CIA Akui Bohongi Publik Amerika soal UFO

Jawa Pos, 4 Agustus 1997

Piring Terbang Itu Ternyata Pesawat Tempur Canggih

Misteri pesawat luar angkasa UFO (Unidentified Flying Object) akhirnya terungkap juga. Sebuah studi yang dilakukan CIA ternyata menyimpulkan bahwa dinas intelejen Amerika Serikat ini telah sengaja menipu publik negeri Paman Sam tentang keberadaan UFO. Tujuannya adalah untuk merahasiakan proyek pembangunan pesawat-pesawat tempur canggih seperti U-2 dan SR-71. Berikut laporan Irawan Nugroho dari Washington DC tentang hasil temuan terbaru tentang UFO yang sekian lama telah menjadi misteri bagi sebagian besar umat manusia ini.

Pernahkah Anda melihat piring terbang atau yang lebih populer dengan sebutan UFO (Unidentified Flying Object)?

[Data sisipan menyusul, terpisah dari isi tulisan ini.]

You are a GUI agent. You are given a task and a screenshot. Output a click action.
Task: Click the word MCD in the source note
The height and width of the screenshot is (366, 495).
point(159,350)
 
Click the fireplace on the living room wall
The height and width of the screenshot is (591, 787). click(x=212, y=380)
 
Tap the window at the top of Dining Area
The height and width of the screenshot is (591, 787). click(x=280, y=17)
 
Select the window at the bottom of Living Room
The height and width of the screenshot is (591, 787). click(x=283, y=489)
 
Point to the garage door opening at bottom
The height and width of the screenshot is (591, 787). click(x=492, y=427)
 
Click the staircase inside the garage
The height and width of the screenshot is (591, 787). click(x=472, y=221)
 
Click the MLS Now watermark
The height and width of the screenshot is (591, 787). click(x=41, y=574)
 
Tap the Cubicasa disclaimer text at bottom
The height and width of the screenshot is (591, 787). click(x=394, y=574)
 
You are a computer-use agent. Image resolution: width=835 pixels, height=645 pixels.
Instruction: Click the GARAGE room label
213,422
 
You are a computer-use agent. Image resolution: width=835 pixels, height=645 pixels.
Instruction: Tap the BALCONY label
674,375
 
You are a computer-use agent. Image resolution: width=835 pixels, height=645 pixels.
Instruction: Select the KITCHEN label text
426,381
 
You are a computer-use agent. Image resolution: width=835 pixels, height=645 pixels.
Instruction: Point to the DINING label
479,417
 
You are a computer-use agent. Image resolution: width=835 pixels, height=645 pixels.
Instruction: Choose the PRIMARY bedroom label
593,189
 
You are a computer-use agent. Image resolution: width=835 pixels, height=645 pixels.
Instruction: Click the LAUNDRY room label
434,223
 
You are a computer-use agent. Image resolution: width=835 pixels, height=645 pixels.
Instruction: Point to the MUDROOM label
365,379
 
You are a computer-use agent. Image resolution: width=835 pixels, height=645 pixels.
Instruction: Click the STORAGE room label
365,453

Walaupun ada bukti-bukti kuat mengenai makhluk angkasa luar yang mendarat di Roswell, New Mexico, pada 1950-an lalu, mungkin yang Anda lihat itu hanyalah bayangan sebuah pesawat tempur canggih Amerika Serikat yang sedang terbang tinggi.

Sebuah studi yang dilakukan Dinas Intelejen AS, CIA, telah mengungkap misteri itu. Disebutkan bahwa apa yang dilihat publik Amerika pada 1950-an dan 1960-an mengenai adanya UFO tersebut hanyalah bayangan pesawat-pesawat tempur Amerika canggih seperti jenis U-2A dan SR-71 Blackbird.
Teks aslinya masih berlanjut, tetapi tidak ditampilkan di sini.